During the course of multi-stage incubation, small locational differences in incubation temperature within a machine are not uncommon and so the goal of this study was to study the immune response of ducklings exposed to thermal manipulation during incubation. Commercial Pekin duck eggs (n = 200) were distributed among four treatment: SS-Control (37.5 degrees C from embryonic day [ED] 1 to 25); SS-LPS (37.5 degrees C from ED1 to 25 + LPS at DO [hatch]); HH-LPS (38 degrees C from ED1 to 25+ LPS at DO); SH-LPS (37.5 degrees C from ED1 to 10 and 38 degrees C from ED 11 to 25 + LPS at DO). At DO, ducklings received a lipopolysaccharide (LPS) injection. At D1 and D5, the HH-LPS treatment significantly reduced body weight (P <= 0.05). At D1 and D3 post-LPS injection, the SH-LPS and HH-LPS treatments significantly reduced splenic and bursal heat shock protein 70 (HSP70), mRNA abundance, and macrophage nitric oxide production compared with the SS-LPS treatment (P <= 0.05). At D1, the HH-LPS and SH-LPS treatments had increased splenic IL-10 mRNA and lower MHC I mRNA compared with the SS-LPS treatment (P <= 0.05). At D1, the HH-LPS treatment increased splenic IL-6 mRNA and bursal IFN gamma mRNA transcription while the SH-LPS treatment reduced splenic IL-6 mRNA compared with the SS-LPS treatment (P <= 0.05).
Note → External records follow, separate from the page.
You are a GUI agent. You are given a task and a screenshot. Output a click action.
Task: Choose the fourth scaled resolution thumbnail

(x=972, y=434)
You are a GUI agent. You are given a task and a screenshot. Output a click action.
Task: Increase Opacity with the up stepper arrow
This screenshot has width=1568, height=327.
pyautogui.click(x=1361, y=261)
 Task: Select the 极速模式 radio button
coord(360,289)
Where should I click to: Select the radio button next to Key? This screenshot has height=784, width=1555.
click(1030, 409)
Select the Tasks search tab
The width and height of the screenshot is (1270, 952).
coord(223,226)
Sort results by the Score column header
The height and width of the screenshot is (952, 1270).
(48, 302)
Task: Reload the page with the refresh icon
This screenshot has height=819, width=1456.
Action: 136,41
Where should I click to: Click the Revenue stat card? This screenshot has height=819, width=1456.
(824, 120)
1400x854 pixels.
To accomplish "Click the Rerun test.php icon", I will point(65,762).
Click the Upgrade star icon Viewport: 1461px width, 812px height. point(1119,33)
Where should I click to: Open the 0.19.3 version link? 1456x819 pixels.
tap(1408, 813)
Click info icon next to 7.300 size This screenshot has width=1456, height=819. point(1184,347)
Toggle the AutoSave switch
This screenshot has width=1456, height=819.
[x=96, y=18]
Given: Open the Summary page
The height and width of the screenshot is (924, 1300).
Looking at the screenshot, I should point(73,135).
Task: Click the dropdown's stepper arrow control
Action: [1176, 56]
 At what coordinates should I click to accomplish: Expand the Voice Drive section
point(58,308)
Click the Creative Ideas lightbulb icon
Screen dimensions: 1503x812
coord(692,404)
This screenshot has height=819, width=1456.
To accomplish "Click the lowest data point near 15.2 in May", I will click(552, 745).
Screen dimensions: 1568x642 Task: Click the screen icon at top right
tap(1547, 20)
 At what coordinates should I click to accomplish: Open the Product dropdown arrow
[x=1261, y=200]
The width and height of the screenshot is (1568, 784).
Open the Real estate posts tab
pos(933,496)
The HH-LPS treatment reduced thymocyte proliferation efficiency, while at D1, D3, and D5, the SH-LPS treatment increased thymocyte proliferation efficiency compared with the SS-LPS treatment (P < 0.05). Ducklings in the HH-LPS treatment had a higher splenic CD8(+)/CD4(+) ratio compared to the SS-LPS treatment at D3 post-LPS injection (P <= 0.05). In summary, the HH-LPS treatment compromised immunocompetence via decreased NO production and thymocyte proliferation efficiency, while the SH-LPS treatment increased body weight and thymocyte proliferation and reduced IL-6 mRNA abundance. This suggests that an embryonic temperature stress during the latter half of incubation may prime the immune system which may be beneficial during secondary post-hatch inflammatory challenges.